Task to complete: When a line of the listing below has the string "Expand" in it, copy that line.

Available data:
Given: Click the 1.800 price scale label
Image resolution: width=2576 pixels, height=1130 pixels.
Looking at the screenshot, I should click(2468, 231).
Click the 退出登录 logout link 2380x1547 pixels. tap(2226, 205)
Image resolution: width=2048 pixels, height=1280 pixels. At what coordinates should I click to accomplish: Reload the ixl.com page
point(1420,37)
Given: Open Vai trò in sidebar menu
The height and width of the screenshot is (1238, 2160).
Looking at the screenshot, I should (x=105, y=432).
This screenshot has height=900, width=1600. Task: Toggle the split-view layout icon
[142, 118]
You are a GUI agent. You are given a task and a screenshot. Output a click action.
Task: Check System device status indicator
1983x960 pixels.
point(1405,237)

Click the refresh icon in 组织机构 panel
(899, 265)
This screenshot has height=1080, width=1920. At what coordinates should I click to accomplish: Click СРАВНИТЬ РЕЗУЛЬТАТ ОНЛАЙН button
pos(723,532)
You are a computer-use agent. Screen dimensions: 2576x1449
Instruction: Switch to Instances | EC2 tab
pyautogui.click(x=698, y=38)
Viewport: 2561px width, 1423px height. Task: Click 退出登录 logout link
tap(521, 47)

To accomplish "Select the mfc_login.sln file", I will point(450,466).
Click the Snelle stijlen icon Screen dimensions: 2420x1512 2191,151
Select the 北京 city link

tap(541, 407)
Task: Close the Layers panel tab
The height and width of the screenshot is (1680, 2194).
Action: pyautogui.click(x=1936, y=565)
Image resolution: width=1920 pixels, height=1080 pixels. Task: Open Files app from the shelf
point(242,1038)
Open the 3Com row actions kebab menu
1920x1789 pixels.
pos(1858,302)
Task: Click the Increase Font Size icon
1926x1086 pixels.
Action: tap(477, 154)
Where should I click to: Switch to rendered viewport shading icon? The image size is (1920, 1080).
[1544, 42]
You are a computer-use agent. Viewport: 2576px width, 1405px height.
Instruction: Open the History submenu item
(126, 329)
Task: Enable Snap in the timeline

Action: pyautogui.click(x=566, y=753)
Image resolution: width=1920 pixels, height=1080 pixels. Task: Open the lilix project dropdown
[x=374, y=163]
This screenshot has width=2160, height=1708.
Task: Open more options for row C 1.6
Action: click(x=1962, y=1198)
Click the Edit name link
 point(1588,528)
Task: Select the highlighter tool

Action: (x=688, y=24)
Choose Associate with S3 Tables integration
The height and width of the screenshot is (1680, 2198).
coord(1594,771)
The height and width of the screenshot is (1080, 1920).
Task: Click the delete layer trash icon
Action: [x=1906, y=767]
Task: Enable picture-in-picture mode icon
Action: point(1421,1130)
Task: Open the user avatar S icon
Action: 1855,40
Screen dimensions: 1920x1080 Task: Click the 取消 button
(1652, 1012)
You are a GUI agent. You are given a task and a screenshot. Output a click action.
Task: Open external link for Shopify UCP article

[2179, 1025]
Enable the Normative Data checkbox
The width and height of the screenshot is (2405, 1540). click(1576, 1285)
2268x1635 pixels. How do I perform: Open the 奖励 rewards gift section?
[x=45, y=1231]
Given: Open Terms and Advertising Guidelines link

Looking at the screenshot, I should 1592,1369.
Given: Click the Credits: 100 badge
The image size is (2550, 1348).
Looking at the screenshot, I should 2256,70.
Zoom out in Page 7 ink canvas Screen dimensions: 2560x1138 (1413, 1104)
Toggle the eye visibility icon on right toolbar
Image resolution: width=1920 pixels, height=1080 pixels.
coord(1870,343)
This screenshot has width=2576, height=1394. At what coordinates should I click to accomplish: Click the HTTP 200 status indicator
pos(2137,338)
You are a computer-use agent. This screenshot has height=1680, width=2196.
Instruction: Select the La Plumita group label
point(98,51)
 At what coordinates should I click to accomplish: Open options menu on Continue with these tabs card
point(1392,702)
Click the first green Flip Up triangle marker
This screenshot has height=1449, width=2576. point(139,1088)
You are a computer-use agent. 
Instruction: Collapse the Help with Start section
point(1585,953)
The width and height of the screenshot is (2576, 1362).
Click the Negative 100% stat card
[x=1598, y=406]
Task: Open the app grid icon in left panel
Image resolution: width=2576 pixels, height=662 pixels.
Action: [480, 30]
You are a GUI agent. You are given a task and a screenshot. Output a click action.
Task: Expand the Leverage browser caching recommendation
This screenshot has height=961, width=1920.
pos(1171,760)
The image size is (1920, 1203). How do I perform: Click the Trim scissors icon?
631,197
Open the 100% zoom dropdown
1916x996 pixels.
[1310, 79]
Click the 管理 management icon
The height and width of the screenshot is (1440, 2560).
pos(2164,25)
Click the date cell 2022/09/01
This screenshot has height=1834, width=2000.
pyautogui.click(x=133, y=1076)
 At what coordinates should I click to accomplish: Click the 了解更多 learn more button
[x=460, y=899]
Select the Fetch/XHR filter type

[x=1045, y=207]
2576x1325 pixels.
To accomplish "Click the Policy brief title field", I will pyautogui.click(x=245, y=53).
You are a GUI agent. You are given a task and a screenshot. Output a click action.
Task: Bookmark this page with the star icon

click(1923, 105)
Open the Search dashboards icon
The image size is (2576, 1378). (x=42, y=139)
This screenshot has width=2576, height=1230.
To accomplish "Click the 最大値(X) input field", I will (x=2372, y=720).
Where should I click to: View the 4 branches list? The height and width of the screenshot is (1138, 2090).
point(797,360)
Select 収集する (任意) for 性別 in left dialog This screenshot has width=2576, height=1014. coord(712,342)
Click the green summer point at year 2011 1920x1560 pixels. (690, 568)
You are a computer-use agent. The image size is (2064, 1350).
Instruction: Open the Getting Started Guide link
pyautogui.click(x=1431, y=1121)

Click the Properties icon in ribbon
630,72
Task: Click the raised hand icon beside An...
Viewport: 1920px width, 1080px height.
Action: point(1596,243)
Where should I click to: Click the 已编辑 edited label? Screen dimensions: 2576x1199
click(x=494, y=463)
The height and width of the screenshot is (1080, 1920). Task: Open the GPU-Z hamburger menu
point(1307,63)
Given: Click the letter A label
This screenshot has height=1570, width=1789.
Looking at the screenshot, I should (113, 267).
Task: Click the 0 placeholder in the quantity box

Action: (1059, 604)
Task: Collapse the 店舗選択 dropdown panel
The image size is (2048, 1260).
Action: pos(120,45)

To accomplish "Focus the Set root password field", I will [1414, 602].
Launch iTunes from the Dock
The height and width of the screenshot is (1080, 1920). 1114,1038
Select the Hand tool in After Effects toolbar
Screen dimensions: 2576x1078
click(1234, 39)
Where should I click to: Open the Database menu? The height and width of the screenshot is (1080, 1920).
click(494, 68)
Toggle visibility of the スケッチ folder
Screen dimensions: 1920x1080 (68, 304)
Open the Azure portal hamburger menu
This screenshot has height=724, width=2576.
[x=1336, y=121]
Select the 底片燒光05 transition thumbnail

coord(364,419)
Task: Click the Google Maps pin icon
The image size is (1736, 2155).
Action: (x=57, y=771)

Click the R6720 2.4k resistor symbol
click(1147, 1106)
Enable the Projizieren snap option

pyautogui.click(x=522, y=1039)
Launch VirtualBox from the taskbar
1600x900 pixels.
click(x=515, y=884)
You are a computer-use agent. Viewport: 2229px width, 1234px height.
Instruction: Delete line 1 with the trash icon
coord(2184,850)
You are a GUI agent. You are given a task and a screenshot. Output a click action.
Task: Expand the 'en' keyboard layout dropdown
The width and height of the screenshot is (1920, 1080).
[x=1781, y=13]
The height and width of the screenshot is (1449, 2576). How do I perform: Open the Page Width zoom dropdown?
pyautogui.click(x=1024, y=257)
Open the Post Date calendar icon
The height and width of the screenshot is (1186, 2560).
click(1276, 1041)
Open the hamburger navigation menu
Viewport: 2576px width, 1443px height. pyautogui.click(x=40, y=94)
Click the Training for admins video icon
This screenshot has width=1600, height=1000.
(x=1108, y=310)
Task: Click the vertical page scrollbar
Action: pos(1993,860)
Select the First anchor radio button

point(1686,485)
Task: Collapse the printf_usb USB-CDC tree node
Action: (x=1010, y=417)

Answer to this problem:
Task: Expand the Leverage browser caching recommendation
Task: Expand the 'en' keyboard layout dropdown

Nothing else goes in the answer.